**Directions for this task:** Every line that contains the word "computer" should be copied from the records below.

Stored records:
--------
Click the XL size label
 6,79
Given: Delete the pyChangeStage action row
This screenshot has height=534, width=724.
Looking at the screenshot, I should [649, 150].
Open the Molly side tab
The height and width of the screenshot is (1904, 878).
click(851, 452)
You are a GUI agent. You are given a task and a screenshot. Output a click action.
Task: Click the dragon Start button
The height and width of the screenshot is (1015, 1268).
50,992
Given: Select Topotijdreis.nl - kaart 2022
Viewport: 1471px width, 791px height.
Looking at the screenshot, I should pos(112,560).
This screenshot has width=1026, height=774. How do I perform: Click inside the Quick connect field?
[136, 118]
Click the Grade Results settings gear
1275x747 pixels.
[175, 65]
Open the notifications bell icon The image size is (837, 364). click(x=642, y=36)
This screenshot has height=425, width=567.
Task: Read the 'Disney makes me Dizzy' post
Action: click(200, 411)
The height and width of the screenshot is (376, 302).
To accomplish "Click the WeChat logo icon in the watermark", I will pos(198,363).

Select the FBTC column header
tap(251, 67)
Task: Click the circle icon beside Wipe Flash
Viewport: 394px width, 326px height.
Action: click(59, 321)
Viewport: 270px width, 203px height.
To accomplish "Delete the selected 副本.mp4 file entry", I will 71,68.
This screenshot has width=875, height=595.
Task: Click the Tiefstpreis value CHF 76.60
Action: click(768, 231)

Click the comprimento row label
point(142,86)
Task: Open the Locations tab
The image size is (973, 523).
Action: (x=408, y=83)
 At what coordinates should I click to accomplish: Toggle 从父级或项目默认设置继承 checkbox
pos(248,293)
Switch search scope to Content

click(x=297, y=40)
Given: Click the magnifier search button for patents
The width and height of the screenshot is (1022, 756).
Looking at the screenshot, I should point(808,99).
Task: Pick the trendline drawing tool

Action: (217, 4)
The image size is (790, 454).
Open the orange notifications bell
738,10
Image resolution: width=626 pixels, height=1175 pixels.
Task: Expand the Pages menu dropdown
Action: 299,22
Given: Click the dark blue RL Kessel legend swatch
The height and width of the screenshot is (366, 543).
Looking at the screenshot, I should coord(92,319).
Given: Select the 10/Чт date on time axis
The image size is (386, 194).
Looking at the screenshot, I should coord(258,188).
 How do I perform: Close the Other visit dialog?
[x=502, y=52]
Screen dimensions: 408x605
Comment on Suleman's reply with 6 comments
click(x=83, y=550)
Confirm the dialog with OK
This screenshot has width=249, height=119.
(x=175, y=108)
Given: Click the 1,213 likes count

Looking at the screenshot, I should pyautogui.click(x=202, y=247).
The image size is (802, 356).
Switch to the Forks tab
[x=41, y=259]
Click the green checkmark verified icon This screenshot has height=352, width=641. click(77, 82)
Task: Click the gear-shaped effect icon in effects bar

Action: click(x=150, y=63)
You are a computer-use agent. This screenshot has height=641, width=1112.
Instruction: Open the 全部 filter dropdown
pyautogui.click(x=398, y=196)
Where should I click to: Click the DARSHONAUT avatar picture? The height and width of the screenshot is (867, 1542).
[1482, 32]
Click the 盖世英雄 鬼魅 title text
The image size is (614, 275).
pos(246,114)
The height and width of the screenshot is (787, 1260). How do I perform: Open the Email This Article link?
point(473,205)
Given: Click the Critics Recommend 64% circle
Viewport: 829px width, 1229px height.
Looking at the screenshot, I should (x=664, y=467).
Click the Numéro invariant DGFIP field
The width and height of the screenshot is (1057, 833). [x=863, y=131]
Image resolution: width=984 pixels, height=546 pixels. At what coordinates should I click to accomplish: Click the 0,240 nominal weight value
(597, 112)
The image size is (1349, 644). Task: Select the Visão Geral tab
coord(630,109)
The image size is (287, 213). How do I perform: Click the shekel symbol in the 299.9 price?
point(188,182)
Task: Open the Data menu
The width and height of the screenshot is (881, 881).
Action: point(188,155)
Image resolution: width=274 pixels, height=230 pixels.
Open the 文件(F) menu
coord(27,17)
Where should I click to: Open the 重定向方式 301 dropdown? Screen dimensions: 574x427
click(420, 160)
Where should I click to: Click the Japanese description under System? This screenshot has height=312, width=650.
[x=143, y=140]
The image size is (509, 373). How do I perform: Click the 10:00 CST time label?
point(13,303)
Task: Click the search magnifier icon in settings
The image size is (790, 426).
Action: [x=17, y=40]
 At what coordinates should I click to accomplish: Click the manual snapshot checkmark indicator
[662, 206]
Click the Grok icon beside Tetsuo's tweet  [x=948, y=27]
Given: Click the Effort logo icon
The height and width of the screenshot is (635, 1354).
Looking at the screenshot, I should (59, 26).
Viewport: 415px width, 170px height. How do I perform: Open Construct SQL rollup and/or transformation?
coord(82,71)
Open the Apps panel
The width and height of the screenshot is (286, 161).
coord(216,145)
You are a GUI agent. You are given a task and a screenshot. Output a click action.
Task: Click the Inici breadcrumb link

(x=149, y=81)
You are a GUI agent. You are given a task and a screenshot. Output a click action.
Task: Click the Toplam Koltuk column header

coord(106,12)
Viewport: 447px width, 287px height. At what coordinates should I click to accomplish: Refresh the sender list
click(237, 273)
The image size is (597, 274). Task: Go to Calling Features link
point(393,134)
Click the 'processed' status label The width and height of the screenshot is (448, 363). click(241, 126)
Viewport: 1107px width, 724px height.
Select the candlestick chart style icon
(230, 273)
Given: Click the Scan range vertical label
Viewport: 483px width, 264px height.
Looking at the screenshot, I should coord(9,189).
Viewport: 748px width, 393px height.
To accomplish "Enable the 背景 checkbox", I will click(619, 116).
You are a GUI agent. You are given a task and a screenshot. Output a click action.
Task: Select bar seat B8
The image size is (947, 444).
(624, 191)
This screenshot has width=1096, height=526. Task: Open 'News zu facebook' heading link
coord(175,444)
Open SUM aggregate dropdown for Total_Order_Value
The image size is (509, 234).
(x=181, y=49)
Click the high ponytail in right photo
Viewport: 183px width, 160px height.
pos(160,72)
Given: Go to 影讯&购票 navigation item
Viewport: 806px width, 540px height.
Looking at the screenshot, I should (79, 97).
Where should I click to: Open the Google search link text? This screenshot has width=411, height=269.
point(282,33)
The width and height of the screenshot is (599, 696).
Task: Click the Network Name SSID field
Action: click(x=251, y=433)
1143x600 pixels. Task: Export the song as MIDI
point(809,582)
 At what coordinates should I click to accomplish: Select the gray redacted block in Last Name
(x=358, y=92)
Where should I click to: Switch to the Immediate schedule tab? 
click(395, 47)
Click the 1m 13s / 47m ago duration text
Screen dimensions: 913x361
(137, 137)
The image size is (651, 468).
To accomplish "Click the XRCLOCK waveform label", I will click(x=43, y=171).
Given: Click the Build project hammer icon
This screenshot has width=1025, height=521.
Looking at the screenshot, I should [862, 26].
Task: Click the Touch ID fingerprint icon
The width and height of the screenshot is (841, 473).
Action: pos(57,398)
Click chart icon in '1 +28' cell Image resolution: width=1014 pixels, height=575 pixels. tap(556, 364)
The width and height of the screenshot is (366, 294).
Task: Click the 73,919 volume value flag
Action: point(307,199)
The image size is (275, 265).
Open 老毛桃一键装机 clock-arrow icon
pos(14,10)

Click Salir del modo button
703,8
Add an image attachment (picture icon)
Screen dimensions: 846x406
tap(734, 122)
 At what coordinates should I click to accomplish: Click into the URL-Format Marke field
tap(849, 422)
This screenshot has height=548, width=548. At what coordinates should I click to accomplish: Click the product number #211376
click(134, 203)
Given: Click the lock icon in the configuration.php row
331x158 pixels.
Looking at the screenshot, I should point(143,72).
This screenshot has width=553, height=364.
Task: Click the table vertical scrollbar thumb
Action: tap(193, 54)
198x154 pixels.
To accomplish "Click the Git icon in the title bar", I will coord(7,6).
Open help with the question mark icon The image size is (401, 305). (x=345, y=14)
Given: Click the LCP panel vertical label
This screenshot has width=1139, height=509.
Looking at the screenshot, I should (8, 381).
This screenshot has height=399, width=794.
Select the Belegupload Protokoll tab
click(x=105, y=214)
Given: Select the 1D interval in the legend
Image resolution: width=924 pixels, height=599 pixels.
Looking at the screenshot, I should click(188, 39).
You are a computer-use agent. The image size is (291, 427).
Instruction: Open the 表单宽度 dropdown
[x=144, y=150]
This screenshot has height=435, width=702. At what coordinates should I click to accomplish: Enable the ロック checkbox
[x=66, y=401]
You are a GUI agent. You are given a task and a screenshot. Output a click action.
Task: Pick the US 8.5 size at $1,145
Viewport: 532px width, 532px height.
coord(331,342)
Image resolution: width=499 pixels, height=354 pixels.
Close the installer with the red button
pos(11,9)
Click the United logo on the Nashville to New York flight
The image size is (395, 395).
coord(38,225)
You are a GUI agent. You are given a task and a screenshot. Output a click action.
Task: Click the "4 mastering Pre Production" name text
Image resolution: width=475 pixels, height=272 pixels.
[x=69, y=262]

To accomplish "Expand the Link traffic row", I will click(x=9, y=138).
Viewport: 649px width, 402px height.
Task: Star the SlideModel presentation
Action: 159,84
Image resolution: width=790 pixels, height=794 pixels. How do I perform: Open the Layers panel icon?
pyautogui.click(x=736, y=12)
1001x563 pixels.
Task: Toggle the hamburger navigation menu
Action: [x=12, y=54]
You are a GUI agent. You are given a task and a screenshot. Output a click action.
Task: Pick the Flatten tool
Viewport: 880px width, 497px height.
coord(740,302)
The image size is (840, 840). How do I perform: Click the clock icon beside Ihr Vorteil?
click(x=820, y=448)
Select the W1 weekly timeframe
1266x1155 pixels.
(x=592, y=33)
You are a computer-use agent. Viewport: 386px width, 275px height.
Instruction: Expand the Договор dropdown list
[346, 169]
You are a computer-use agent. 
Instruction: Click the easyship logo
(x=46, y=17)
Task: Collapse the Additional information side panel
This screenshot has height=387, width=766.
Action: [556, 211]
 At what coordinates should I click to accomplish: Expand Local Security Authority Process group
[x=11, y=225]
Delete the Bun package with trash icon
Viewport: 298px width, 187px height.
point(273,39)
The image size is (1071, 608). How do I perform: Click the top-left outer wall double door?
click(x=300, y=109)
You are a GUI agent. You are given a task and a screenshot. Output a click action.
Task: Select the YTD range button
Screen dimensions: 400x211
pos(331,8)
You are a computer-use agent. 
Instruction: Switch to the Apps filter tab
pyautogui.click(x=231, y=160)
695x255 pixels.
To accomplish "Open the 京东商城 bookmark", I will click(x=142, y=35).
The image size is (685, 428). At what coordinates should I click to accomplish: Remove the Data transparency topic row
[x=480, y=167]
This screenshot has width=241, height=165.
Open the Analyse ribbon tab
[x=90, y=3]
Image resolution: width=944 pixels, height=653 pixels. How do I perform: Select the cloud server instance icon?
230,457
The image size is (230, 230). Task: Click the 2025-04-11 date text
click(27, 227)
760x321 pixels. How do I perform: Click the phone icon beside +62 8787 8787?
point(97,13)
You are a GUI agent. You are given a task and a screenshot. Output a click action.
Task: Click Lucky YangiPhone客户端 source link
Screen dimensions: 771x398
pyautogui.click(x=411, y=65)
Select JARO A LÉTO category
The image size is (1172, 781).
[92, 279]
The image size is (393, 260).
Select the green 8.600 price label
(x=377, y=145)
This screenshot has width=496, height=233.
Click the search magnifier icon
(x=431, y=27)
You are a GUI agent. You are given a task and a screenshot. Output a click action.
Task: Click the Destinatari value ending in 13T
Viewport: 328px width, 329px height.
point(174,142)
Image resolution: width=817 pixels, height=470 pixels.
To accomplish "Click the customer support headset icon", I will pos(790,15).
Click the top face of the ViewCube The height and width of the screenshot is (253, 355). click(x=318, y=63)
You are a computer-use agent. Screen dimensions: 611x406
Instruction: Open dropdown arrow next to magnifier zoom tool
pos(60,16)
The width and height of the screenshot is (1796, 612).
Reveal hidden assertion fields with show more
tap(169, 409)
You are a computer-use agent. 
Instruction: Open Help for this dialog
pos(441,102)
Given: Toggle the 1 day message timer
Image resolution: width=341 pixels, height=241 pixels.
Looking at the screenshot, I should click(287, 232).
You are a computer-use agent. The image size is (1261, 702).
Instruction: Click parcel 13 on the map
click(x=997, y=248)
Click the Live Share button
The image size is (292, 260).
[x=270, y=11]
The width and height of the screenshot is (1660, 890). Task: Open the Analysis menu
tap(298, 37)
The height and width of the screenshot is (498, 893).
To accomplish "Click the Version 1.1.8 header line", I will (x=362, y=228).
--------
**Solution to this task:**
You are a computer-use agent. This screenshot has height=641, width=1112.
You are a computer-use agent. The image size is (291, 427).
You are a computer-use agent. Viewport: 386px width, 275px height.
You are a computer-use agent. 
You are a computer-use agent. 
You are a computer-use agent. Screen dimensions: 611x406
You are a computer-use agent. 
You are a computer-use agent. The image size is (1261, 702).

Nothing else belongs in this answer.